## EXERCISE DIRECTIONS
Copy the rows below word for word, beginning at the line containing "Image resolution: width=794" and stopping after the line containing "(x=1260, y=775)".

## DATA PROVIDED
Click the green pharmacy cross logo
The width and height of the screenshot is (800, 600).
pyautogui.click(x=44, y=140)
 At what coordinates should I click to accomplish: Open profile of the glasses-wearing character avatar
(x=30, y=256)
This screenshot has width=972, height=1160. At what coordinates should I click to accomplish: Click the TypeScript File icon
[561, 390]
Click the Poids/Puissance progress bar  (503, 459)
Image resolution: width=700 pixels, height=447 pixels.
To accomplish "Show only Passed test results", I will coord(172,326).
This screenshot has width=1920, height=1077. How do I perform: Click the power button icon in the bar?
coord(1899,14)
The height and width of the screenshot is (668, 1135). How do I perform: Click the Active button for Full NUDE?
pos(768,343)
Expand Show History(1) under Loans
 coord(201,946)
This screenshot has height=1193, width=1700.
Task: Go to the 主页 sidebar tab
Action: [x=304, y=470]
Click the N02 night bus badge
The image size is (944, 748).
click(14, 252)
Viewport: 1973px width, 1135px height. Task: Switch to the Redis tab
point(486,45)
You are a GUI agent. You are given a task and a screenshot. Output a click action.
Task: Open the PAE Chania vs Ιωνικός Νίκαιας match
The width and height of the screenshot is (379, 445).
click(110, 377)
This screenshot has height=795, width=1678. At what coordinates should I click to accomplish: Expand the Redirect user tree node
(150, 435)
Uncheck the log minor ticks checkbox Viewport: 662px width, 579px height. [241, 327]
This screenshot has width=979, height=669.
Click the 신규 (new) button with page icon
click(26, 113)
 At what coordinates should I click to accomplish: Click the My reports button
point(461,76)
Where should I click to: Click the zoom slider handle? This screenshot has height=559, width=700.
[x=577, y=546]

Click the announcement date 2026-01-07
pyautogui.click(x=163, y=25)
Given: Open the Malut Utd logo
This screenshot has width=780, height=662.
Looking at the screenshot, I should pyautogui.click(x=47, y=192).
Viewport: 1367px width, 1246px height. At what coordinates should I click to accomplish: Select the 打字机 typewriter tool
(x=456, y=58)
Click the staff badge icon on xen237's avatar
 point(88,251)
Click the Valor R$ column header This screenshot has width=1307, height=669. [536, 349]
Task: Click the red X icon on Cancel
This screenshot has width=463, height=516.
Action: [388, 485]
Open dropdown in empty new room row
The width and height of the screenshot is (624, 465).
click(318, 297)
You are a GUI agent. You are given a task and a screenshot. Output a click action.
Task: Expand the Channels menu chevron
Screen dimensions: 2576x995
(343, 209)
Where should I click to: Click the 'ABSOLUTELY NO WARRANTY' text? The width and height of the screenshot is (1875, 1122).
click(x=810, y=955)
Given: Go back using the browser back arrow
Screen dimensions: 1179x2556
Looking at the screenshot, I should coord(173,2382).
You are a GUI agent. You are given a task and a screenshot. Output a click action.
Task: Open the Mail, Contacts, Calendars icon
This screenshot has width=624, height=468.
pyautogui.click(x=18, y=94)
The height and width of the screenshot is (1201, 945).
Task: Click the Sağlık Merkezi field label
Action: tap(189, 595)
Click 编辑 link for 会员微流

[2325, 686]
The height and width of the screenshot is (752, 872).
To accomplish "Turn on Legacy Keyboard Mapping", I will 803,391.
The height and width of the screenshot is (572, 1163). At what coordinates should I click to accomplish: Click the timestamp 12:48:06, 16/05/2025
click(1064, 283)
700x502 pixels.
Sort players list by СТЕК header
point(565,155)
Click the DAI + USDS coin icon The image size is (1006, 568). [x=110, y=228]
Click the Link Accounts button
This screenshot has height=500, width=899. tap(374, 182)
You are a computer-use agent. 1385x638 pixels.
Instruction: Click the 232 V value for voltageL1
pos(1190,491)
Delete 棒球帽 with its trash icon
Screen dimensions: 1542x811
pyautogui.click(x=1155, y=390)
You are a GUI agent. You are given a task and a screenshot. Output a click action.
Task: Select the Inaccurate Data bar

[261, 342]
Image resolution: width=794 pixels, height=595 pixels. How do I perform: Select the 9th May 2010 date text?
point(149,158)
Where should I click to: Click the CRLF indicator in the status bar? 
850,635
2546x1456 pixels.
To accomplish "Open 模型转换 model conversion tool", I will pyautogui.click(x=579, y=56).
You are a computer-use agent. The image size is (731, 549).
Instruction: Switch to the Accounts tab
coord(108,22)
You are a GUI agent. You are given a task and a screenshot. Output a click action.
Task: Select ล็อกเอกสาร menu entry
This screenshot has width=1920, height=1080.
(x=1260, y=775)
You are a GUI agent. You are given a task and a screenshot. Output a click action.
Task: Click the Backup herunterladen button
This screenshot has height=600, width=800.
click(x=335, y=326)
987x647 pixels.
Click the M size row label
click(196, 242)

## THE SOLUTION
Image resolution: width=794 pixels, height=595 pixels. How do I perform: Select the 9th May 2010 date text?
point(149,158)
Where should I click to: Click the CRLF indicator in the status bar? 
850,635
2546x1456 pixels.
To accomplish "Open 模型转换 model conversion tool", I will pyautogui.click(x=579, y=56).
You are a computer-use agent. The image size is (731, 549).
Instruction: Switch to the Accounts tab
coord(108,22)
You are a GUI agent. You are given a task and a screenshot. Output a click action.
Task: Select ล็อกเอกสาร menu entry
This screenshot has width=1920, height=1080.
(x=1260, y=775)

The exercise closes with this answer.